|
|
|---|
|
|
|
|---|
Fixtype of system states.
This is a product type introduced by fty::defprod.
This fixtype captures the state of the whole system of validators, i.e. the state of the whole protocol. It consists of the state of the validators and the state of the network.
The state of the validators is captured by a map from addresses to validator states. This map captures the state of all the correct validators in the system, which, as explained in system-states, is a potentially large set of all the possible ones that could be in a committee at some point in time. The (unchanging) addresses are captured in the keys of the map, while the changeable states are the values of the map. The set of keys of this map does not change, because again these are all possible validators, not just a committee.
Since faulty validators may do almost arbitrary things (short of breaking cryptography, along with other well-defined and well-motivated restrictions), there is no need to actually model their internal states, or even to include them explicitly in the state. This is why the map is only for the correct validators in the system; the faulty ones are implicit, and not explicitly part of the state. In the definition of the system transitions, we model the behavior of faulty validators in terms of nondeterministic generation of messages for other (correct) validators: this modeling approach does not require the explicit presence, in the system state, of the faulty validators. It also does not matter which messages are received by faulty validators, who can behave arbitrarily regardless of what they receive or not.
A basic assumption in our model is that a validator is either always correct or not. If not, it is considered faulty, no matter how small its deviation from correct behavior. In practice, this corresponds to a validator either running a correct implementation of AleoBFT or not; it is a separate problem whether the implementation is correct with respect to the specification of AleoBFT.
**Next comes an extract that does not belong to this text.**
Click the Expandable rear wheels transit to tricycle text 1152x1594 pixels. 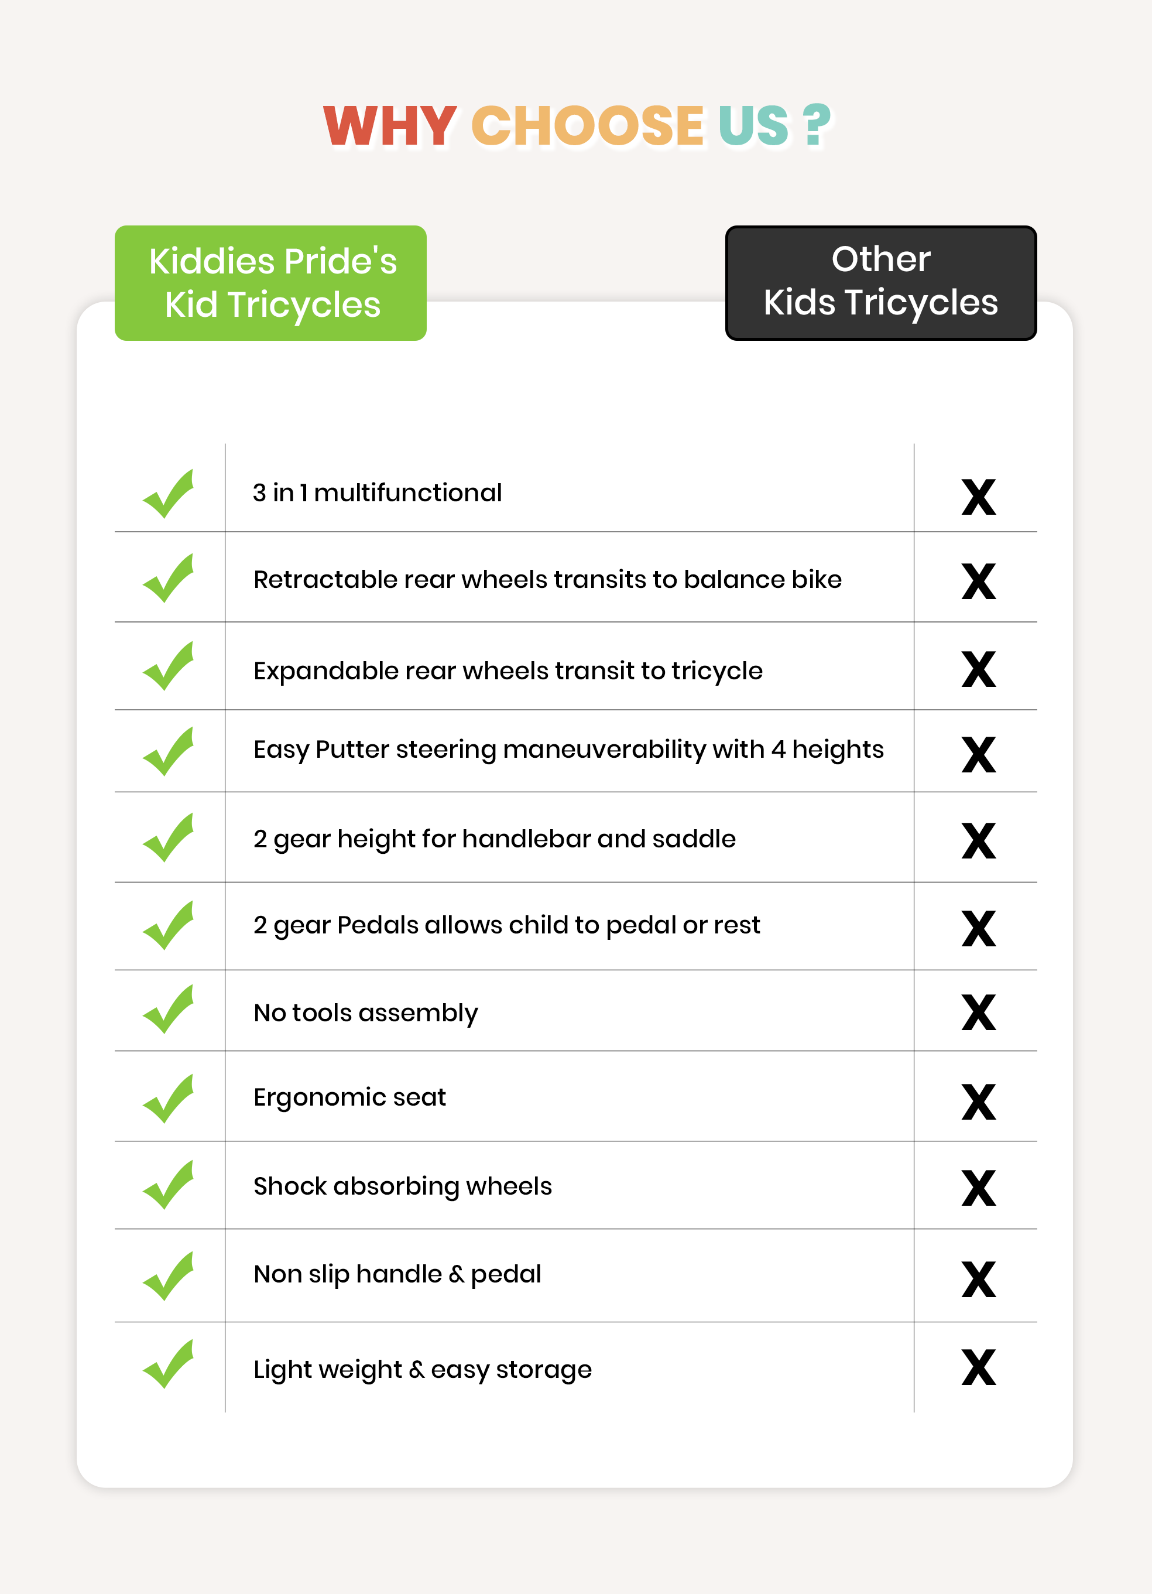click(508, 671)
The network is modeled as a set of messages in transit.
As explained in system-states, the validators are all the possible ones, in the genesis committe as well as any future committee; more precisely, only the correct ones in all these committees, since the faulty ones are not explicitly represented. Note that the system state does not have any information about the current committee, because that is a notion that every validator computes on its own, based on their view of the blockchain.
The only shared state among validators is the network, which is shared in a very restricted way (as formalized by the state transitions), in terms of message sending and receiving. The rest of the system state is strictly partitioned among the validators, which communicate exclusively through network messages.